> List of tasks
• A. In the NPR report on the federal deficit, list every person whose own words are quoted, apart from the reporter Scott Horsley.
• B. Print the part of the NPR report on the federal deficit that starts at "HORSLEY: The bipartisan" and ends at "carry some weight.".

> Reading passage

-------

The government is on pace to set another red ink record for the year. According to the Treasury Department, the government ran a deficit of more than $430 billion over the last four months. President Obama says in the short run it's important for the government to keep spending borrowed money. But ultimately, he says, the government has to get back to fiscal responsibility. And to that end, the president will sign an executive order tomorrow setting up a bipartisan commission to recommend budget fixes.
NPR's Scott Horsley reports.
SCOTT HORSLEY: President Obama said in his weekly radio address the nation's budget problems were years in the making. And the only way to solve them is to put politics aside and make hard choices. Not exactly a Washington strong suit these days.
President BARACK OBAMA: The American people are tired of politicians who talk the talk, but don't walk the walk when it comes to fiscal responsibility. It's easy to get up in front of the cameras and rant against exploding deficits. What's hard is actually getting deficits under control.
HORSLEY: So hard, in fact, neither Congress nor the president want to tackle the challenge on their own. Alice Rivlin, who managed the White House budget office during the Clinton administration, says the government's long-term fiscal outlook is now so far out of balance, it will take some heavy lifting to correct it.
Ms. ALICE RIVLIN (Founding Director, Congressional Budget Office): It can't be done all on the spending side and it can't be done all on the revenue side. It's going to take both and that's been the political problem.
HORSLEY: Congressional Democrats won't cut spending on Medicare or Social Security, which largely drive future deficits. And Republicans won't raise taxes. Douglas Holtz-Eakin, who ran the Congressional Budget Office and advised John McCain's presidential campaign, says the only way to break this stalemate is for both parties to give ground.
Mr. DOUGLAS HOLTZ-EAKIN (Former Director, Congressional Budget Office): The things you have to do to control the fiscal outlook, which are reduce spending in places that it's popular and raise taxes in places where it's unpopular are politically unpalatable. And so to have both parties hold hands and do it at the same time is really the key.
HORSLEY: The bipartisan commission the president is setting up tomorrow could be a vehicle for that kind of compromise. Mr. Obama decided to order the commission after a similar panel he supported proposed by Senators Kent Conrad and Judd Gregg failed to pass the Senate. Unlike the Conrad-Gregg panel, the president's commission would have no power to force Congress into action. But Rivlin says it might still make a difference.
Ms. RIVLIN: If the president can get very good people on the commission, he may be able to shame both parties into working together.
HORSLEY: The president spoke last week with Republican congressional leaders about naming members to his commission. Mr. Obama himself named a Republican co-chair, former Wyoming Senator Alan Simpson. White House spokesman Robert Gibbs says Simpson's appointment should carry some weight.
Mr. ROBERT GIBBS (White House Press Secretary): I think he is somebody who has dealt with many of these issues throughout his tenure in Washington in a serious way. What the Republicans decide to do is largely up to them.
HORSLEY: New Hampshire Republican Judd Gregg is still smarting that his own idea for a congressional deficit commission failed in the Senate. He's doubtful Mr. Obama's commission will do much to improve the nation's fiscal situation.
Senator JUDD GREGG (Republican, New Hampshire): Well, you, you know, obviously can discuss the issues and you can have a report. There has been a lot of commissions over the years that have done this. I've served on two of them. They both came up with very substantive and thoughtful approaches as to how you get our fiscal house in order. Unfortunately, in both instances there was no follow-up.
HORSLEY: In the end, Gregg says lawmakers are better at considering the next election than the next generation.
Scott Horsley, NPR News, the White House.

-------

> Entries shown
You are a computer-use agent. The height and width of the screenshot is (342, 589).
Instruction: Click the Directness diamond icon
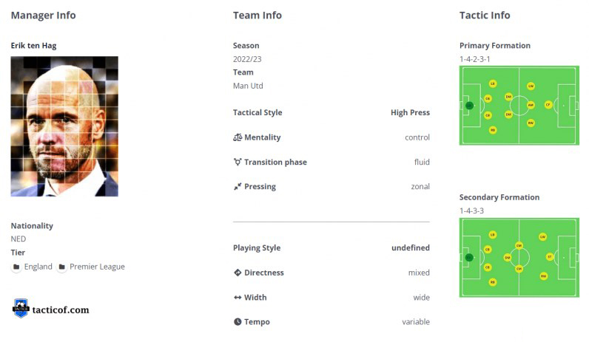[238, 273]
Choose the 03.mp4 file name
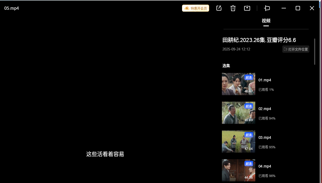 click(265, 138)
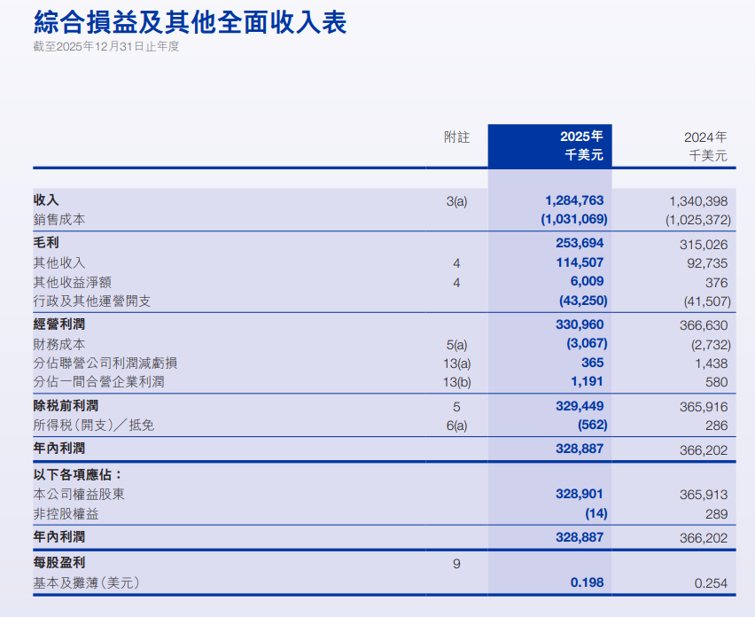Viewport: 755px width, 617px height.
Task: Open note 13(a) reference
Action: click(x=456, y=363)
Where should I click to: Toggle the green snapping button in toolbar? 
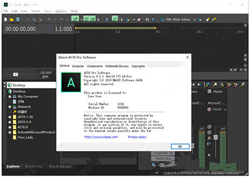(75, 19)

-------

> Expected results
• A.
Barack Obama
Alice Rivlin
Douglas Holtz-Eakin
Robert Gibbs
Judd Gregg

• B.
HORSLEY: The bipartisan commission the president is setting up tomorrow could be a vehicle for that kind of compromise. Mr. Obama decided to order the commission after a similar panel he supported proposed by Senators Kent Conrad and Judd Gregg failed to pass the Senate. Unlike the Conrad-Gregg panel, the president's commission would have no power to force Congress into action. But Rivlin says it might still make a difference.
Ms. RIVLIN: If the president can get very good people on the commission, he may be able to shame both parties into working together.
HORSLEY: The president spoke last week with Republican congressional leaders about naming members to his commission. Mr. Obama himself named a Republican co-chair, former Wyoming Senator Alan Simpson. White House spokesman Robert Gibbs says Simpson's appointment should carry some weight.